● **Exercise**: The expected output is the first line of the data below and every line after it, up to and including the line containing "The width and height of the screenshot is (583, 451).", each reproduced exactly.

Top of Records supplied

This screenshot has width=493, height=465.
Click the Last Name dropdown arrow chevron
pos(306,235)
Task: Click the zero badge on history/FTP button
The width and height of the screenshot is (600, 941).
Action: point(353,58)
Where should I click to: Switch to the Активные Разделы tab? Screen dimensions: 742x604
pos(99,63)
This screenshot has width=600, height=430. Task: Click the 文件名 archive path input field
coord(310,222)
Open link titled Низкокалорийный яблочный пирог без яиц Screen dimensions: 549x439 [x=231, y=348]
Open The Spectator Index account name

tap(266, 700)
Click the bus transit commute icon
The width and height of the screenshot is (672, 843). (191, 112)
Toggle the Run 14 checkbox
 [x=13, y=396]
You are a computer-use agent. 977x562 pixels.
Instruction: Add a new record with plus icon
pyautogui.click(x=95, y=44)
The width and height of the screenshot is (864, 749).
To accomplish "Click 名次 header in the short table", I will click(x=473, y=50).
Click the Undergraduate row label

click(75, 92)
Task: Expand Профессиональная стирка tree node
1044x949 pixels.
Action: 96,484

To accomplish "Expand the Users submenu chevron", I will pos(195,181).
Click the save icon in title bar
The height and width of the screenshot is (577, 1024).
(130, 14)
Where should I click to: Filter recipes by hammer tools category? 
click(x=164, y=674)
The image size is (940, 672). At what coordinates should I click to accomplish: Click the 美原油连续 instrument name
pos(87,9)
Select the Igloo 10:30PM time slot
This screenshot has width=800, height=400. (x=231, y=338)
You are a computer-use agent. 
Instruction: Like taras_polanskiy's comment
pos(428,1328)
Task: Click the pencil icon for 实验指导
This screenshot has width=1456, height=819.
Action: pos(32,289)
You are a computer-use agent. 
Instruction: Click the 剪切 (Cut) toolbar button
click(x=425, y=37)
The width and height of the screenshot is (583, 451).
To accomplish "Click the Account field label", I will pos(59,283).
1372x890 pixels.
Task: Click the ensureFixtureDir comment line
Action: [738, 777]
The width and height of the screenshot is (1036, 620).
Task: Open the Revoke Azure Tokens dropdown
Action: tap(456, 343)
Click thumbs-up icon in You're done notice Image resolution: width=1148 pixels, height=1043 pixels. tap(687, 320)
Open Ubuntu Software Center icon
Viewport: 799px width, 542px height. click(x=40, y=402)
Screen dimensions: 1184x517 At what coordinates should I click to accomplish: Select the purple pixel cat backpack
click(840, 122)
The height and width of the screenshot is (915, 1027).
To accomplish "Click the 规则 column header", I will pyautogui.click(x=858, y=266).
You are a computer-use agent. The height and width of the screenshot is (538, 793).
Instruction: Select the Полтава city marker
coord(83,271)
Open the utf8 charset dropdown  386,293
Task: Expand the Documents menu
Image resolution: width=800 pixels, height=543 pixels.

Bottom of Records supplied

● **Your solution**:
This screenshot has width=493, height=465.
Click the Last Name dropdown arrow chevron
pos(306,235)
Task: Click the zero badge on history/FTP button
The width and height of the screenshot is (600, 941).
Action: point(353,58)
Where should I click to: Switch to the Активные Разделы tab? Screen dimensions: 742x604
pos(99,63)
This screenshot has width=600, height=430. Task: Click the 文件名 archive path input field
coord(310,222)
Open link titled Низкокалорийный яблочный пирог без яиц Screen dimensions: 549x439 [x=231, y=348]
Open The Spectator Index account name

tap(266, 700)
Click the bus transit commute icon
The width and height of the screenshot is (672, 843). (191, 112)
Toggle the Run 14 checkbox
 [x=13, y=396]
You are a computer-use agent. 977x562 pixels.
Instruction: Add a new record with plus icon
pyautogui.click(x=95, y=44)
The width and height of the screenshot is (864, 749).
To accomplish "Click 名次 header in the short table", I will click(x=473, y=50).
Click the Undergraduate row label

click(75, 92)
Task: Expand Профессиональная стирка tree node
1044x949 pixels.
Action: 96,484

To accomplish "Expand the Users submenu chevron", I will pos(195,181).
Click the save icon in title bar
The height and width of the screenshot is (577, 1024).
(130, 14)
Where should I click to: Filter recipes by hammer tools category? 
click(x=164, y=674)
The image size is (940, 672). At what coordinates should I click to accomplish: Click the 美原油连续 instrument name
pos(87,9)
Select the Igloo 10:30PM time slot
This screenshot has width=800, height=400. (x=231, y=338)
You are a computer-use agent. 
Instruction: Like taras_polanskiy's comment
pos(428,1328)
Task: Click the pencil icon for 实验指导
This screenshot has width=1456, height=819.
Action: pos(32,289)
You are a computer-use agent. 
Instruction: Click the 剪切 (Cut) toolbar button
click(x=425, y=37)
The width and height of the screenshot is (583, 451).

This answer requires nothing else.